What to work on — A single figure is wanted: the count of lines below containing the string "agent".

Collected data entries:
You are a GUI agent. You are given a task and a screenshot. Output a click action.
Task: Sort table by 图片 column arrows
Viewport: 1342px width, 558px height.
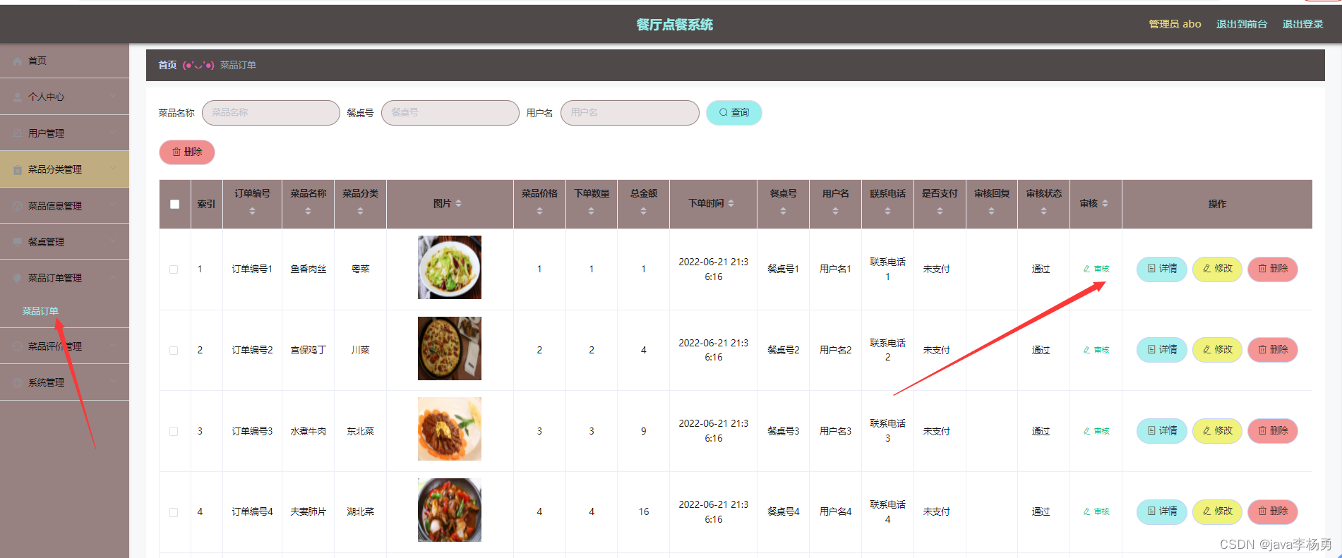pyautogui.click(x=458, y=203)
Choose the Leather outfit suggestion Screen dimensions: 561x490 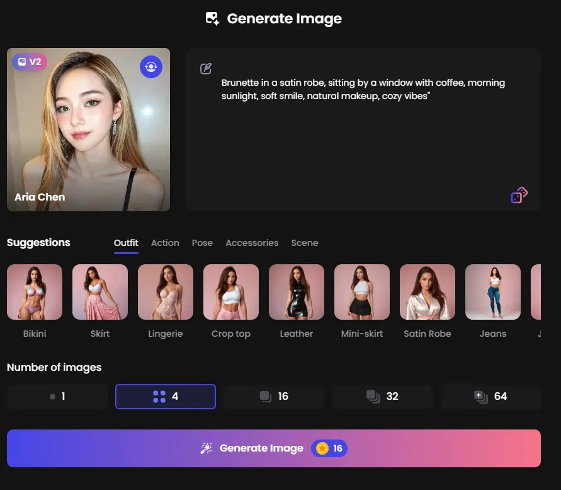[x=297, y=292]
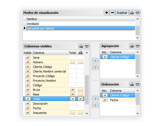This screenshot has height=126, width=163.
Task: Toggle ascending checkbox for Fecha ordering
Action: click(105, 100)
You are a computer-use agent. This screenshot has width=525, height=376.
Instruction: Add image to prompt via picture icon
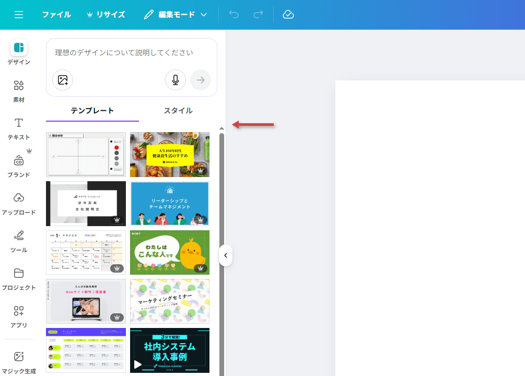(x=63, y=80)
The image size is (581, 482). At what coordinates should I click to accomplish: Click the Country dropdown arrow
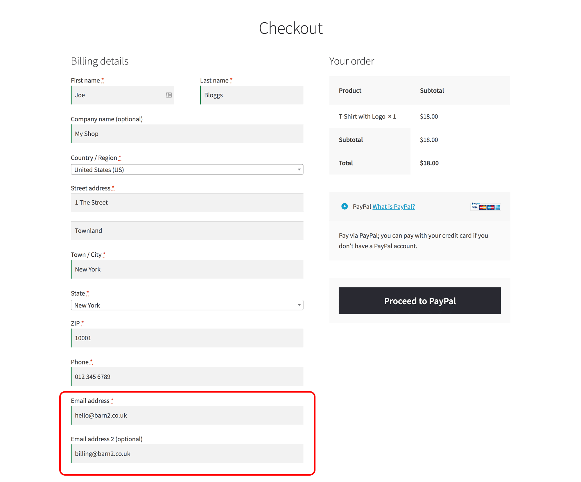coord(299,170)
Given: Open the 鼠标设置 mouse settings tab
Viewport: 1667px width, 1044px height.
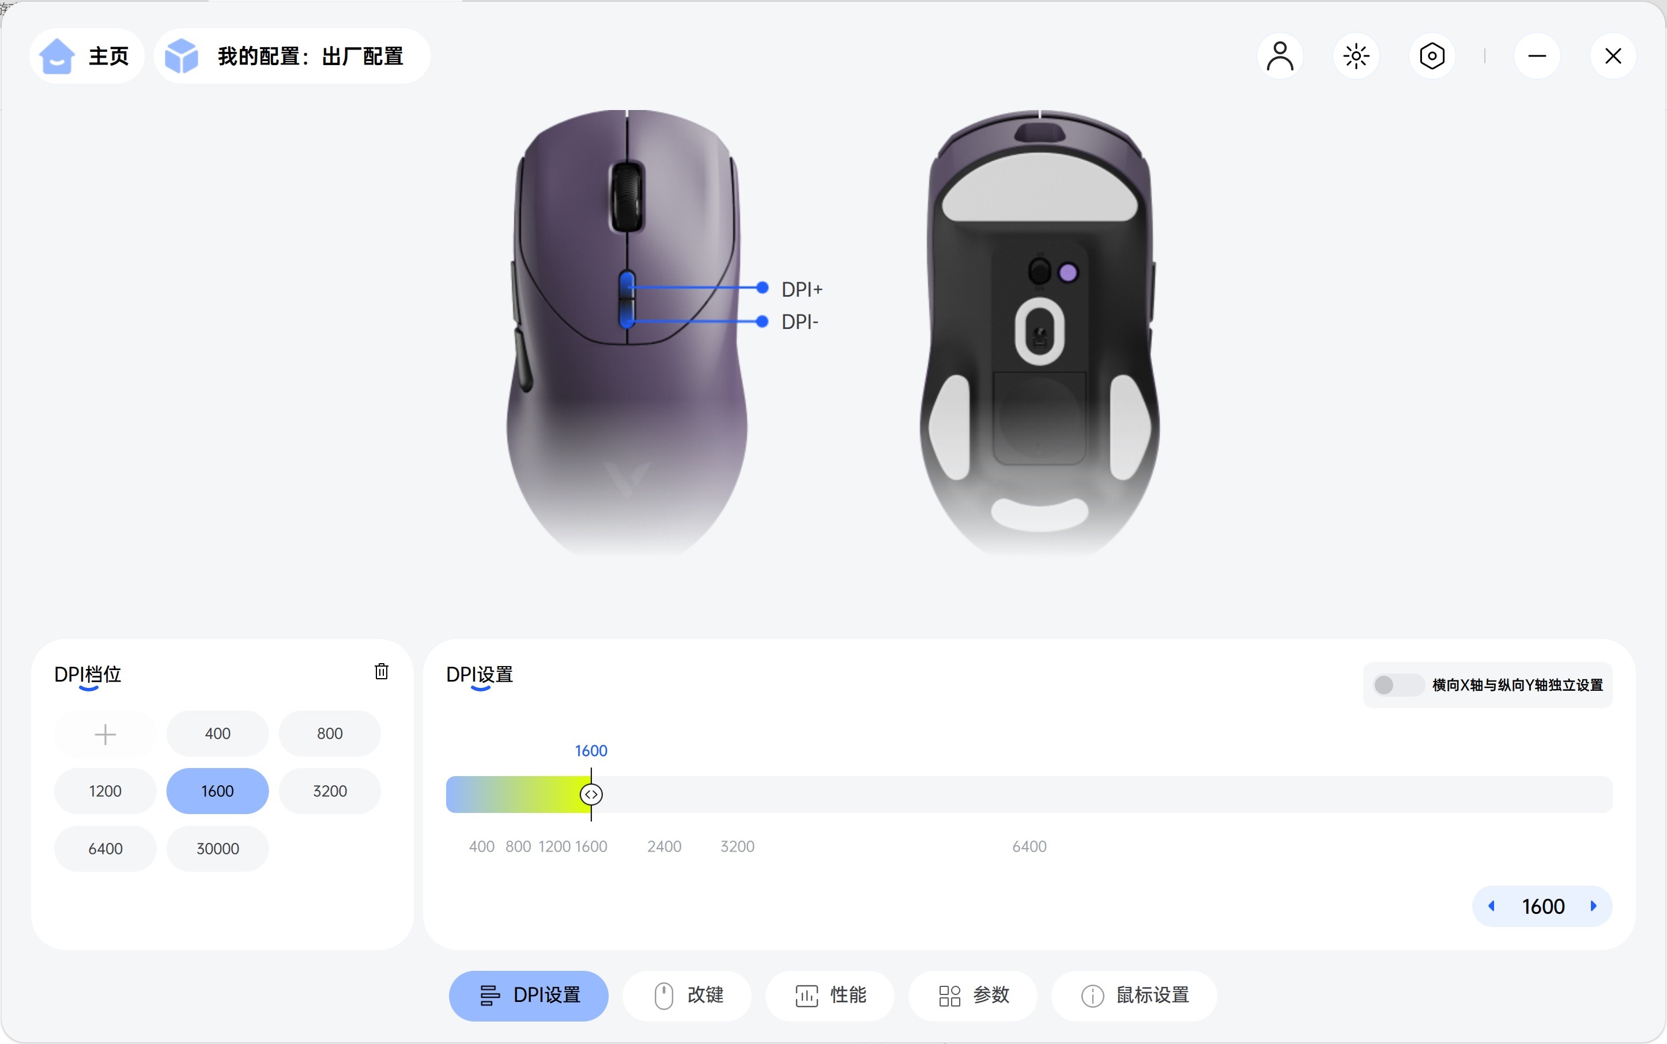Looking at the screenshot, I should click(x=1134, y=996).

Answer section — 2